→ **Aim of the task**
Every line below that holds the string "computer" should be copied.

*** Opening of Material provided ***

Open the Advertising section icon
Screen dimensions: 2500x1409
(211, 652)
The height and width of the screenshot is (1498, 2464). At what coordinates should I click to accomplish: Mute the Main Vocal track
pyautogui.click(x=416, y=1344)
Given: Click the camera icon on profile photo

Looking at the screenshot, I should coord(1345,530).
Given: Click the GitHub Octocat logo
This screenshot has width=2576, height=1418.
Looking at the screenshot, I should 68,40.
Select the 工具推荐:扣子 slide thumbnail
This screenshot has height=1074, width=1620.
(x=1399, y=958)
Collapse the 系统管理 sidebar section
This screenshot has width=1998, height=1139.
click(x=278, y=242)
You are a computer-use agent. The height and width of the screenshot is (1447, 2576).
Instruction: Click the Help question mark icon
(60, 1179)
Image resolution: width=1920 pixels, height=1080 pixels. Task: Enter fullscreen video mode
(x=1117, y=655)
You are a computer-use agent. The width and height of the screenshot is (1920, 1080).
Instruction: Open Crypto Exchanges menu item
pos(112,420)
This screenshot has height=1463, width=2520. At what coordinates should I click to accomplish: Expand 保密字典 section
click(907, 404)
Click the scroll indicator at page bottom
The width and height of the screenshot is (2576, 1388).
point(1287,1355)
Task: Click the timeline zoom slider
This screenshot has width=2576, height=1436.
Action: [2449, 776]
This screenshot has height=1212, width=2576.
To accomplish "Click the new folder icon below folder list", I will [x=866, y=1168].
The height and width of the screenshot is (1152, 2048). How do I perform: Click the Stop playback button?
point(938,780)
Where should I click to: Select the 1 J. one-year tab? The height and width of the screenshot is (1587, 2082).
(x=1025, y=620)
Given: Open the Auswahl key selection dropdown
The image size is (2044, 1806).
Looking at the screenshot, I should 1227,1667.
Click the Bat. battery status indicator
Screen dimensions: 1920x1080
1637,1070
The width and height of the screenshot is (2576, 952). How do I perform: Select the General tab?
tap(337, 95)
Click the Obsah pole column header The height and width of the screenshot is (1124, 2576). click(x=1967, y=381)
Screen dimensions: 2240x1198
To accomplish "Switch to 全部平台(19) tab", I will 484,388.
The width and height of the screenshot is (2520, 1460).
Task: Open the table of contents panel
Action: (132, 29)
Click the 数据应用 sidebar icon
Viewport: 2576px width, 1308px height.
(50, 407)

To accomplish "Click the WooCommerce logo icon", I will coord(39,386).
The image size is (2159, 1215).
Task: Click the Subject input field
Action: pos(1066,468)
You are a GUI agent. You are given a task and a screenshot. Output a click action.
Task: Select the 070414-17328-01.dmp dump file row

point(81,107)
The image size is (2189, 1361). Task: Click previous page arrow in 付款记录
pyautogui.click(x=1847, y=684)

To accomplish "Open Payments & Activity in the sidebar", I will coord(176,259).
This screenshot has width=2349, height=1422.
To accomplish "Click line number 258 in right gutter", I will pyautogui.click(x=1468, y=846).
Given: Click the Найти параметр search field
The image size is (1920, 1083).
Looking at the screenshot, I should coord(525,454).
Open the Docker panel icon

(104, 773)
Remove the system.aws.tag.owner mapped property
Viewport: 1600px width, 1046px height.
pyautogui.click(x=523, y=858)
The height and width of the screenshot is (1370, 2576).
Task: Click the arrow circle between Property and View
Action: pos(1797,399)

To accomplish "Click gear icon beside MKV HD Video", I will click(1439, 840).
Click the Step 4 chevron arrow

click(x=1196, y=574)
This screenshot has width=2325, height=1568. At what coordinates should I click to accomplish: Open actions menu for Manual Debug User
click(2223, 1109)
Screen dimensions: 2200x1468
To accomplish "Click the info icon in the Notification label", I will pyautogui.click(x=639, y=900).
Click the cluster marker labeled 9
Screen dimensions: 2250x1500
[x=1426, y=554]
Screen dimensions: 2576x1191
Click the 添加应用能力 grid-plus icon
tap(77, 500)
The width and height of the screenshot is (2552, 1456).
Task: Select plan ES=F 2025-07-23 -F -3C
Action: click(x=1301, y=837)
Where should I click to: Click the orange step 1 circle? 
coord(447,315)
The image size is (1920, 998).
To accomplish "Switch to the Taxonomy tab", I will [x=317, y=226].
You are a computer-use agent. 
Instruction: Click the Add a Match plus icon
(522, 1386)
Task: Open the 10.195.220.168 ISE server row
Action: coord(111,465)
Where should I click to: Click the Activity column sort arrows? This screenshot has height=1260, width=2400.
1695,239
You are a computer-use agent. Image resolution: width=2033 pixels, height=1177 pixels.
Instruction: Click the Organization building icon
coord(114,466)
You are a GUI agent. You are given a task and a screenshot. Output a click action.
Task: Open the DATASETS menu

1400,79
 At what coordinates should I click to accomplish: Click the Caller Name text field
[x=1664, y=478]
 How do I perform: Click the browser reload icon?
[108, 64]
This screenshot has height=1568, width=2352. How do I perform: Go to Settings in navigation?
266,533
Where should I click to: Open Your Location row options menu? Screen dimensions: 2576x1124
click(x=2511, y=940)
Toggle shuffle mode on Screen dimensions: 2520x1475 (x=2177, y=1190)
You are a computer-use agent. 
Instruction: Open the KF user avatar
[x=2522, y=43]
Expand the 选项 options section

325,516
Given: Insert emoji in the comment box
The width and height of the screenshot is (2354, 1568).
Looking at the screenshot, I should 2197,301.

*** Close of Material provided ***

→ **Answer for this exercise**
You are a computer-use agent. The height and width of the screenshot is (1447, 2576).
You are a computer-use agent. The width and height of the screenshot is (1920, 1080).
You are a computer-use agent. 
You are a computer-use agent. Image resolution: width=2033 pixels, height=1177 pixels.
You are a computer-use agent. 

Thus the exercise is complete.